> **Instrucciones**
[1] Responde a estas preguntas sobre el texto acerca de Nick Kyrgios:
(a) ¿Ante quién perdió Kyrgios la final de Cincinnati?
(b) ¿Cuál es su promedio entre primer y segundo saque?
(c) ¿Quién lo eliminó en Roland Garros?
[2] Reproduce el pasaje del texto sobre Kyrgios que va desde "La coartada de" hasta "su principal handicap?", ambos incluidos, y cambia "servicio" por "saque".
[3] Prosigue el texto sobre Nick Kyrgios a partir de su última oración.

> **Fragmento del texto**
========================================

En el mundo del tenis, la última semana la ha protagonizado Nick Kyrgios. La noticia no ha sido tanto su estupendo torneo en Cincinnati –donde ayer perdió en la gran final ante el búlgaro Grigor Dimitrov–, sino que, por fin, se puede discutir la seriedad con la que afronta su carrera.
La coartada de la edad y la discusión sobre su (in)madurez han ocultado la polémica real sobre su potencial. A los 22 años no se puede decir que el australiano sea un producto acabado, pero sí se puede atisbar un futuro optimista. Para muchos tiene ya el mejor servicio del circuito, aunque las estadísticas oficiales lo tengan aún por debajo de Isner, Karlovic, Federer y Raonic. Su promedio entre primer y segundo saque es de 198 km/h. Su drive, cuando está afinado, supera los 150 km/h, como lo comprobó el propio Nadal, quien lució como un jugador, digamos, otoñal. Su constitución física luce idónea, ya superados sus problemas en hombros y cadera. ¿Dónde reside, entonces su principal handicap?
La mentalidad, por supuesto. En Lyon perdió con el argentino Kicker, en Roland Garros lo eliminó el sudafricano Anderson, en Wimbledon el francés Herbert, en Washington se retiró ante el norteamericano Sandgren. Ninguno de los jugadores antes mencionados puede soportar un comparativo serio con él. Y, sin embargo, Kyrgios no ha hecho mucho por consolidar una primacía. Ronda el top 20, se permite desplantes poco profesionales (ante Nadal perdió un punto fácil por contestar, sin necesidad, con un golpe entre las piernas), pelea con el público (“no les he pedido que me vengan a ver”) y hace declaraciones altisonantes que le ganan silbidos y antipatías, como en su ya mítico incidente con Wawrinka.
Sus seguidores sostienen que hay un empecinamiento con él, pues la tradición de tenistas excéntricos es nutrida (Cash, Nastase, Connors, McEnroe, etc.). Sus detractores, en cambio, consideran que carece de fortaleza emocional para soportar el estrés de la alta competencia.

========================================

> **Contenido del conjunto**
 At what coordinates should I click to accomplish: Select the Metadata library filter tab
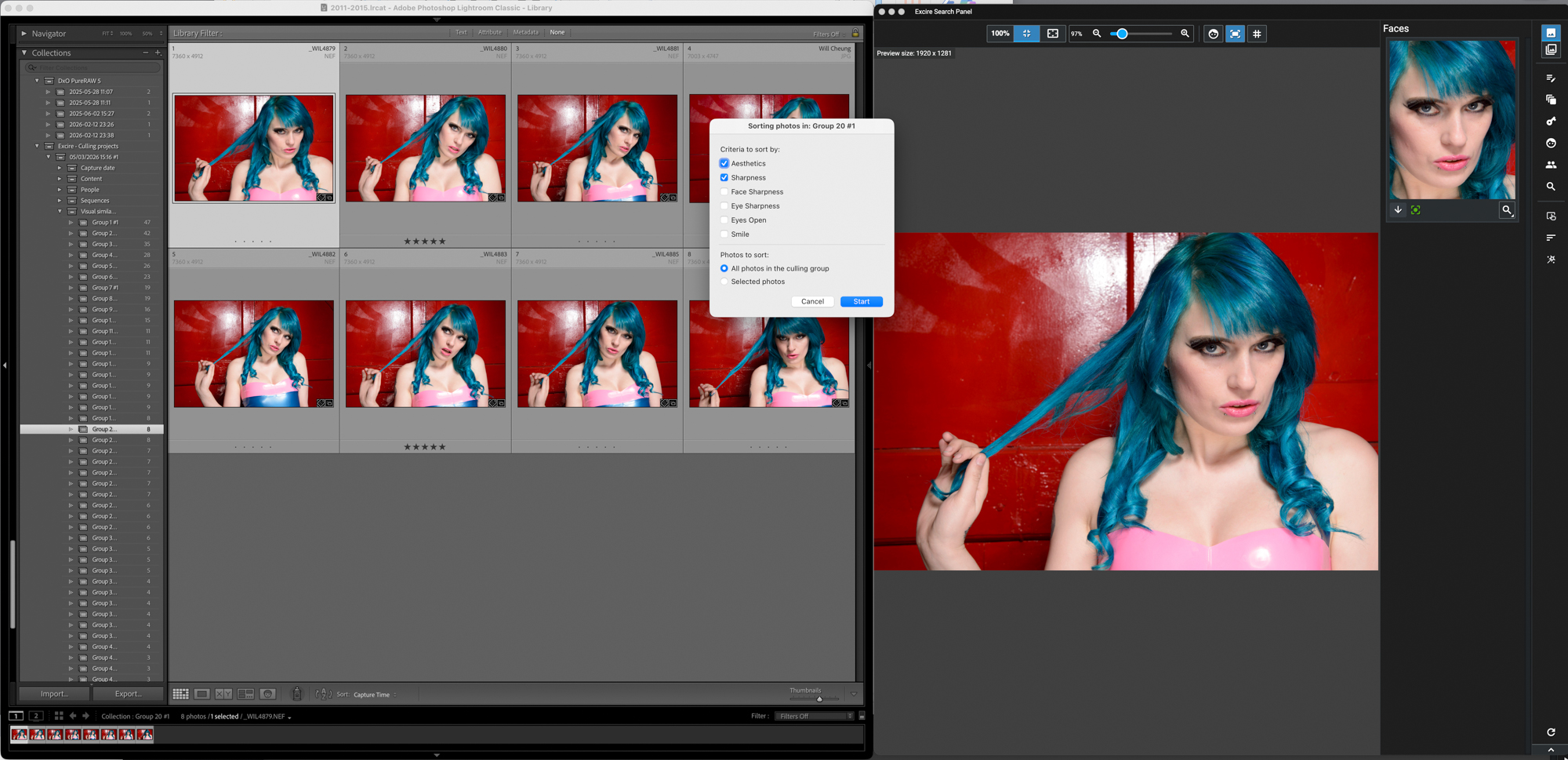[x=525, y=32]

========================================

> **Respuestas**
[1]
(a) Ante el búlgaro Grigor Dimitrov.
(b) 198 km/h.
(c) El sudafricano Anderson.

[2]
La coartada de la edad y la discusión sobre su (in)madurez han ocultado la polémica real sobre su potencial. A los 22 años no se puede decir que el australiano sea un producto acabado, pero sí se puede atisbar un futuro optimista. Para muchos tiene ya el mejor saque del circuito, aunque las estadísticas oficiales lo tengan aún por debajo de Isner, Karlovic, Federer y Raonic. Su promedio entre primer y segundo saque es de 198 km/h. Su drive, cuando está afinado, supera los 150 km/h, como lo comprobó el propio Nadal, quien lució como un jugador, digamos, otoñal. Su constitución física luce idónea, ya superados sus problemas en hombros y cadera. ¿Dónde reside, entonces su principal handicap?

[3]
David Ferrer, batido por Kyrgios en la semifinal de Cincinnati, ha sido, curiosamente, uno de los pocos referentes que ha tenido el australiano. La relación nació a partir del encuentro que sostuvieron en la primera ronda del US Open del 2013, luego del cual el equipo del español le entregó al de su oponente una hoja con todos los puntos en los que debía mejorar. El único que Kyrgios recuerda, según propia confesión, es uno: “Aprende a sufrir”. Al inicio le pareció una recomendación ridícula y ajena al estrellato deportivo, pero poco a poco la verdad del mandamiento se le ha ido revelando. El Abierto de Estados Unidos de este año será una oportunidad estupenda para que demuestre cuánto ha calado aquella invitación al sacrificio.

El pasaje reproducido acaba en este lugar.